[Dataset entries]
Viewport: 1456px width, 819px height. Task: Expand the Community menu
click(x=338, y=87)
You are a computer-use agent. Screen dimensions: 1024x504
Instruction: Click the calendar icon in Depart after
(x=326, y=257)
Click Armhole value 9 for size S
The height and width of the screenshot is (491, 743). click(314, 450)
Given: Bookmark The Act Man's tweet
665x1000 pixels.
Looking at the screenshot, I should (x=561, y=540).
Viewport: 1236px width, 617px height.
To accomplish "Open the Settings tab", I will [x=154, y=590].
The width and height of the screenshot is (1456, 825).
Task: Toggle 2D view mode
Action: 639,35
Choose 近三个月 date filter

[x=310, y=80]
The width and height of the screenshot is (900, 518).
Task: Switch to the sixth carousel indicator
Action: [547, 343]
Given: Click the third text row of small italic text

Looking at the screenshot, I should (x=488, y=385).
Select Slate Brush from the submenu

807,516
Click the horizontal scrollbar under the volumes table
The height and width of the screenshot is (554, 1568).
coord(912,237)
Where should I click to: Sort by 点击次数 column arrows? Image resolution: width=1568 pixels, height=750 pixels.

§ **Aim of the task**
Transcribe every one of these lines exactly as they appear, with no changes.

§ **Solution for this problem**
Viewport: 1456px width, 819px height. Task: Expand the Community menu
click(x=338, y=87)
You are a computer-use agent. Screen dimensions: 1024x504
Instruction: Click the calendar icon in Depart after
(x=326, y=257)
Click Armhole value 9 for size S
The height and width of the screenshot is (491, 743). click(314, 450)
Given: Bookmark The Act Man's tweet
665x1000 pixels.
Looking at the screenshot, I should (x=561, y=540).
Viewport: 1236px width, 617px height.
To accomplish "Open the Settings tab", I will [x=154, y=590].
The width and height of the screenshot is (1456, 825).
Task: Toggle 2D view mode
Action: 639,35
Choose 近三个月 date filter

[x=310, y=80]
The width and height of the screenshot is (900, 518).
Task: Switch to the sixth carousel indicator
Action: [547, 343]
Given: Click the third text row of small italic text

Looking at the screenshot, I should (x=488, y=385).
Select Slate Brush from the submenu

807,516
Click the horizontal scrollbar under the volumes table
The height and width of the screenshot is (554, 1568).
coord(912,237)
Where should I click to: Sort by 点击次数 column arrows? Image resolution: width=1568 pixels, height=750 pixels.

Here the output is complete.